## [Exercise brief]
An image-free, word-for-word version of the records below is to be returned.

(Stored items from a collection)
=== Section Start ===
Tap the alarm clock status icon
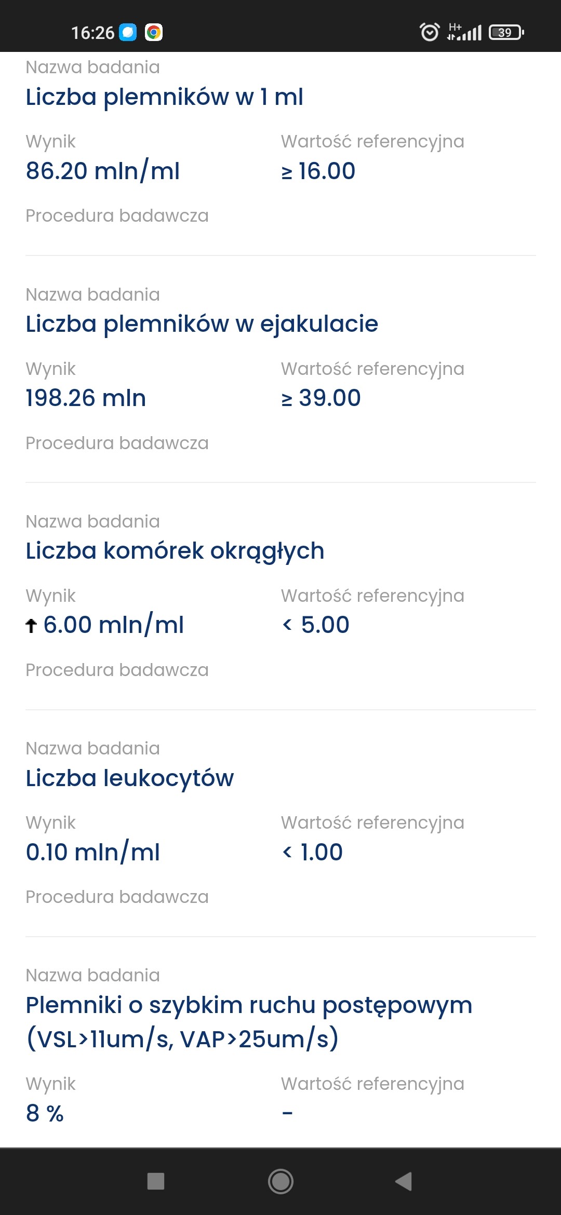Image resolution: width=561 pixels, height=1215 pixels. [429, 32]
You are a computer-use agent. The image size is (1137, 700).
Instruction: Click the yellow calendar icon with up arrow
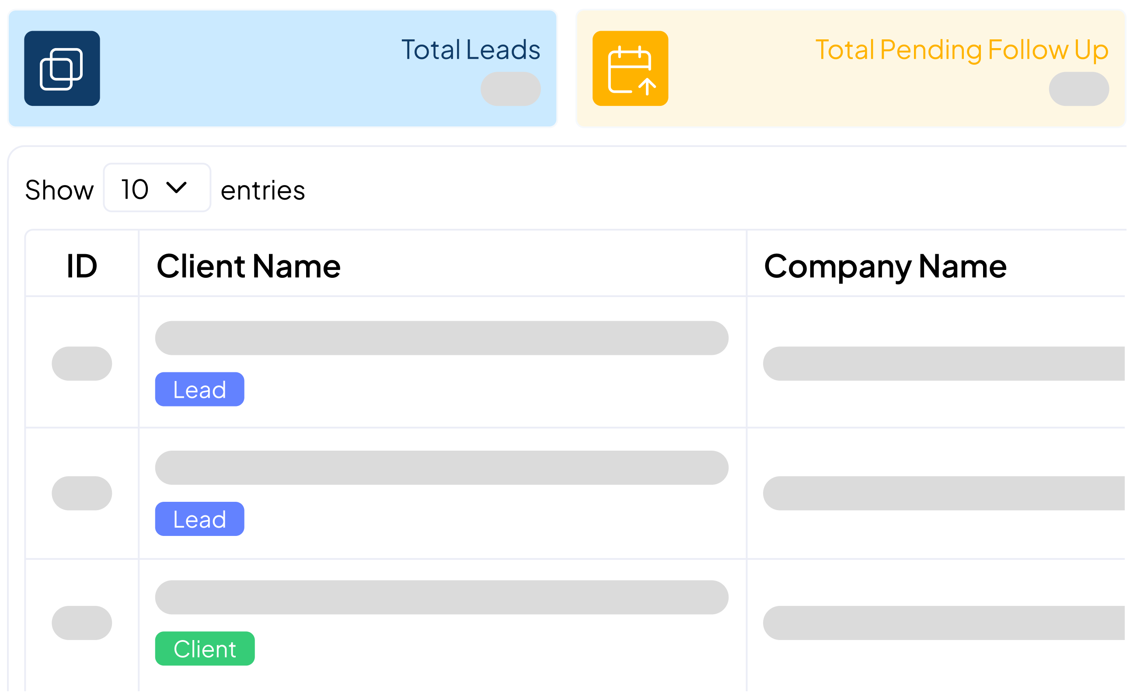click(630, 69)
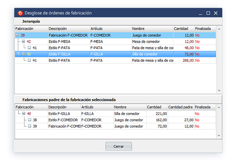Collapse fabrication 39 Fabricación F-COMEDOR in Jerarquía tree

click(x=17, y=35)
=== Section End ===
## [Response to this task]
Tap the alarm clock status icon
Image resolution: width=561 pixels, height=1215 pixels. [429, 32]
You are a computer-use agent. The image size is (1137, 700).
Instruction: Click the yellow calendar icon with up arrow
click(630, 69)
Collapse fabrication 39 Fabricación F-COMEDOR in Jerarquía tree

click(x=17, y=35)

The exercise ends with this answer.